The aid limitations which were imposed shortly after the coup last April 21 were never more than a token sign of displeasure but the current trend toward complete restoration of favor is an even more disheartening sign. Greece and its military rulers depend heavily upon military assistance from the U.S., which has supplied $1.3 billion in such aid since 1950. In recent years, it has been about $80 million annually.
Ever since the coup overthrew the constitutional government shortly before the Greek national election campaign was to begin, the State Department has refused to apply pressure forcefully or openly for a restoration. The junta, with complete control of the Greek news media, has led both the literate urbanites and the rural people to believe that the U.S. was--and remains--solidly behind the junta. No matter what Secretary McNamara or Ambassador Phillips Talbot may tell the Greek diplomats in private, it comes back to the Greek citizenry in only one way: "approval."
The U.S. did quietly withhold some flashy weapons, such as tanks and guns. But minor hardware and spare parts are the crucial materials which must be withheld in order to pressure the regime into calling elections. Opponents of a serious cutoff (Talbot is among them) offer three basic arguments; it could weaken the Greek defense, and hence, NATO; it could lead to civil war; and it is unnecessary since the junta is already moving to wards a new constitution.

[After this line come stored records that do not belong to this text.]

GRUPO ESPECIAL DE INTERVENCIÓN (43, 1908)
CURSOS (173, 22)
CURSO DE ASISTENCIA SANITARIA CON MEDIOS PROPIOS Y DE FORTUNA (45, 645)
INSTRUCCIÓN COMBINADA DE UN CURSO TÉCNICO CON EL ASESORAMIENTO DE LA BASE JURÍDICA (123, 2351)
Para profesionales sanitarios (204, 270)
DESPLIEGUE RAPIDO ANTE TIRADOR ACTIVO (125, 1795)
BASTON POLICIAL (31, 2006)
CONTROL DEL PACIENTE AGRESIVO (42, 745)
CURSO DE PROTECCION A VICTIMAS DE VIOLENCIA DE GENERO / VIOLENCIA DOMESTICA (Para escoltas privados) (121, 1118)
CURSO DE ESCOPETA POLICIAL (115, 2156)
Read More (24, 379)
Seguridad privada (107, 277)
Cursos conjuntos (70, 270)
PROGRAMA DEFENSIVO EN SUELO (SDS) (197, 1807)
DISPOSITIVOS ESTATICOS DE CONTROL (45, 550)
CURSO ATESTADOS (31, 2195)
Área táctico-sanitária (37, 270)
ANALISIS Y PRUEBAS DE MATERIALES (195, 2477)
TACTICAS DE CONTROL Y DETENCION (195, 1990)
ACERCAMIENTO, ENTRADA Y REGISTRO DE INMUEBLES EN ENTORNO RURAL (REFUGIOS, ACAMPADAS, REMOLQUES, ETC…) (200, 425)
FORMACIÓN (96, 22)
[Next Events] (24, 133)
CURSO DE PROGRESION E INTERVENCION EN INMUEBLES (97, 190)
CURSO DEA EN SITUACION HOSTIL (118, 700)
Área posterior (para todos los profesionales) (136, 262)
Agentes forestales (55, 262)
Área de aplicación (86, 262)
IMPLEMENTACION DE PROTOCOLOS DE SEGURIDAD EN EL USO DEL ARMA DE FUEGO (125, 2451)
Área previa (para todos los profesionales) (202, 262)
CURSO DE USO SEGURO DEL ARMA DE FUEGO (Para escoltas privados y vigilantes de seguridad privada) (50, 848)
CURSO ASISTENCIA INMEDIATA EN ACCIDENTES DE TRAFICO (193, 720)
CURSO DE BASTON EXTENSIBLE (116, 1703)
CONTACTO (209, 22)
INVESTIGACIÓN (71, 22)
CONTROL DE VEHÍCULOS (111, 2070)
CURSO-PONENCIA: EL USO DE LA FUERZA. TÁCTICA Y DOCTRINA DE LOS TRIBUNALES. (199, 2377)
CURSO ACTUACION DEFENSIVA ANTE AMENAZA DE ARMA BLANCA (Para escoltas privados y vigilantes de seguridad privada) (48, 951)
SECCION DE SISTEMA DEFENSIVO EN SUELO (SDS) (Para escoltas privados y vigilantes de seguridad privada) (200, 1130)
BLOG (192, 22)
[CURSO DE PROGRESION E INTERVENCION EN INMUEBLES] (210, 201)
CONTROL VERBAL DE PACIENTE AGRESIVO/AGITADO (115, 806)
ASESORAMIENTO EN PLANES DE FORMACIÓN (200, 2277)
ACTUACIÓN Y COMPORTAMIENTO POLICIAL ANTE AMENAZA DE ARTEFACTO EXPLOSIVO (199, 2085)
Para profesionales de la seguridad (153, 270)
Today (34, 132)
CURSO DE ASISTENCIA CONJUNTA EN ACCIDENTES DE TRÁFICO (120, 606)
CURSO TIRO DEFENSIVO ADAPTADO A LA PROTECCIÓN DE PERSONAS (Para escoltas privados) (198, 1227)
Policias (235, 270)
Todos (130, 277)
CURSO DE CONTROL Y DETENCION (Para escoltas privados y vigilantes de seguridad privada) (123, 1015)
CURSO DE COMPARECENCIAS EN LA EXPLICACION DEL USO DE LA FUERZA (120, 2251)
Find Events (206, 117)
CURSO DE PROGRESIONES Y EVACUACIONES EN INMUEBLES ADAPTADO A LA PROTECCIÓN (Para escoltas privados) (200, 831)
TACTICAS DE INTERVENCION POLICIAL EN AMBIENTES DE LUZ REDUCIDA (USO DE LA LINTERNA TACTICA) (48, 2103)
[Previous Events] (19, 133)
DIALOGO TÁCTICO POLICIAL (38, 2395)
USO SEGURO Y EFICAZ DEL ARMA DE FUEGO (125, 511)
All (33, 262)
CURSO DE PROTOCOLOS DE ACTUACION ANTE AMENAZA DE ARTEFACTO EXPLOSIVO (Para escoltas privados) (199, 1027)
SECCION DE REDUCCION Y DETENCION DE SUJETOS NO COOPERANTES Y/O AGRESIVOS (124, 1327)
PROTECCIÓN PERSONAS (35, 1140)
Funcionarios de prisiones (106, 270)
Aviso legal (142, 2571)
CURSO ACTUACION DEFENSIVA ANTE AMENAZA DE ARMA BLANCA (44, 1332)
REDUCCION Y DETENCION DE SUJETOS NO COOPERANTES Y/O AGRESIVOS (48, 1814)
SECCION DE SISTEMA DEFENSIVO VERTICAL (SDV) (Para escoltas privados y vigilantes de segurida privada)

The first argument overestimates the importance of the Greek army in the NATO structure, as well as the long-term effect of a provisionary cut-off. It neglects the fact that the Common Market and NATO countries violently disapprove of the coup. The EEC may no wrefuse to allow membership to Greece, and the Investment Bank has already withheld $72 million of the $125 million planned for Greece. Such political isolation of Greece can in no way strengthen the alliance. And the hostility of Cyprus' President Makarios has damaged U.S. influence there.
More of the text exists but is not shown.